**Exercise**
Copy out the data from the line containing "Task: Start a new chat with plus icon" to its last line, exactly. No pictures.

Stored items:

+ + +

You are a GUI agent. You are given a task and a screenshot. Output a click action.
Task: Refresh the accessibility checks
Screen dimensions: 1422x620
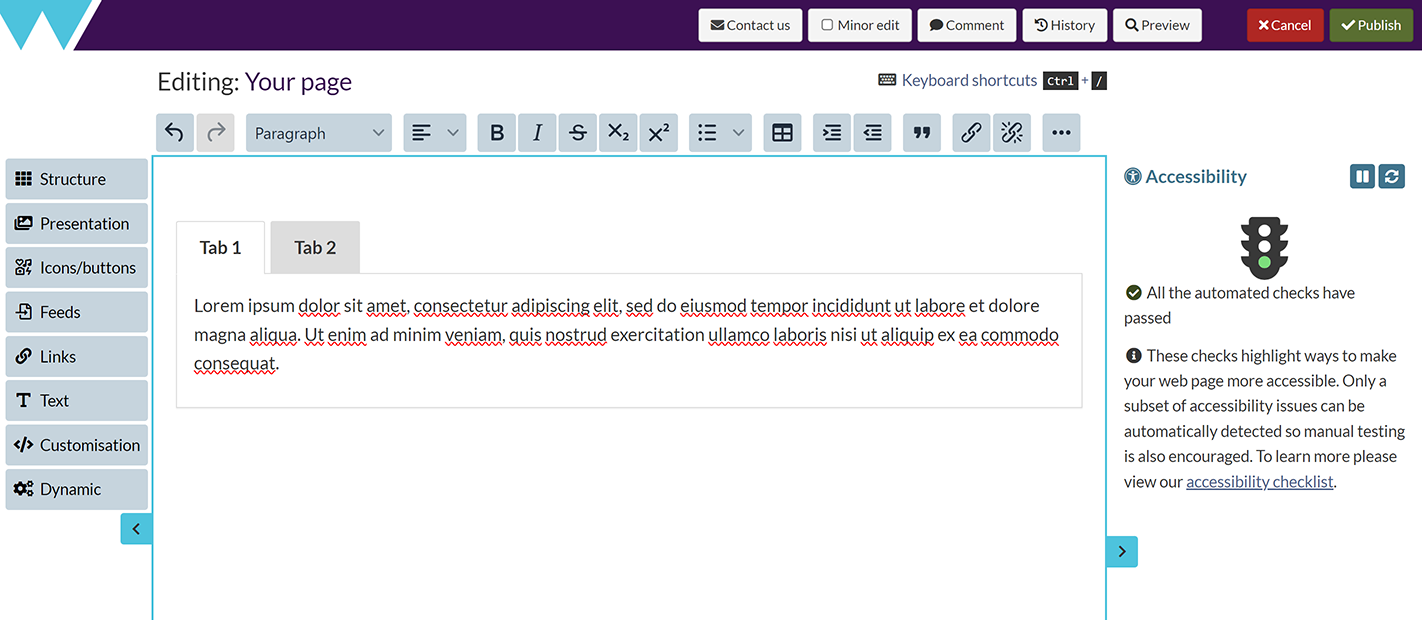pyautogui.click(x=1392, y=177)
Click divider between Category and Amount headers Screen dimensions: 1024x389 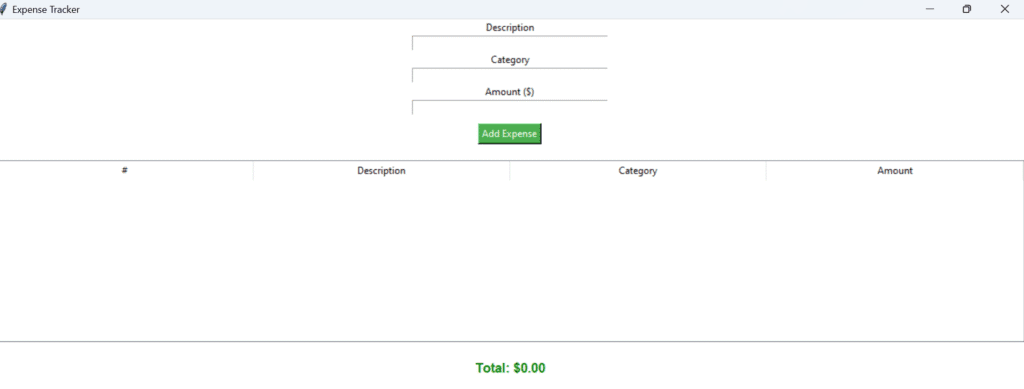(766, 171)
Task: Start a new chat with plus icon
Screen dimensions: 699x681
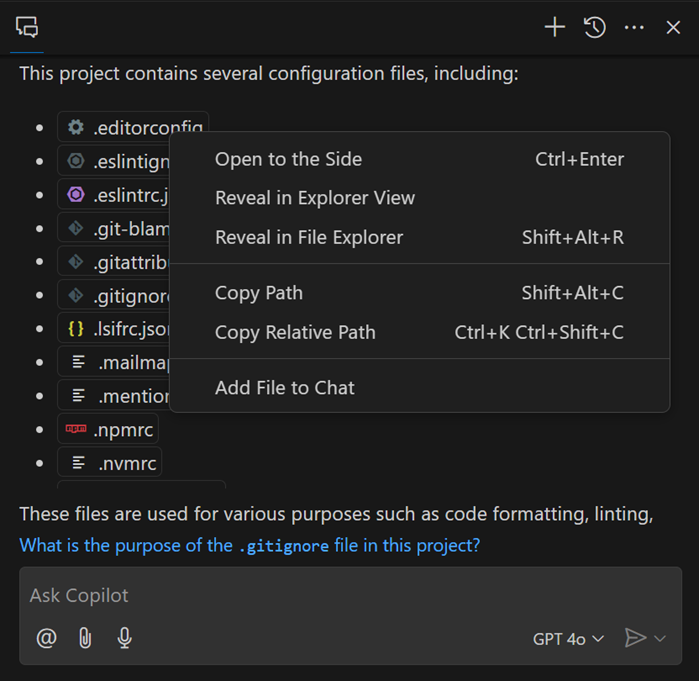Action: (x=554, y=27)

+ + +

**Exercise result**
Task: Start a new chat with plus icon
Screen dimensions: 699x681
Action: (x=554, y=27)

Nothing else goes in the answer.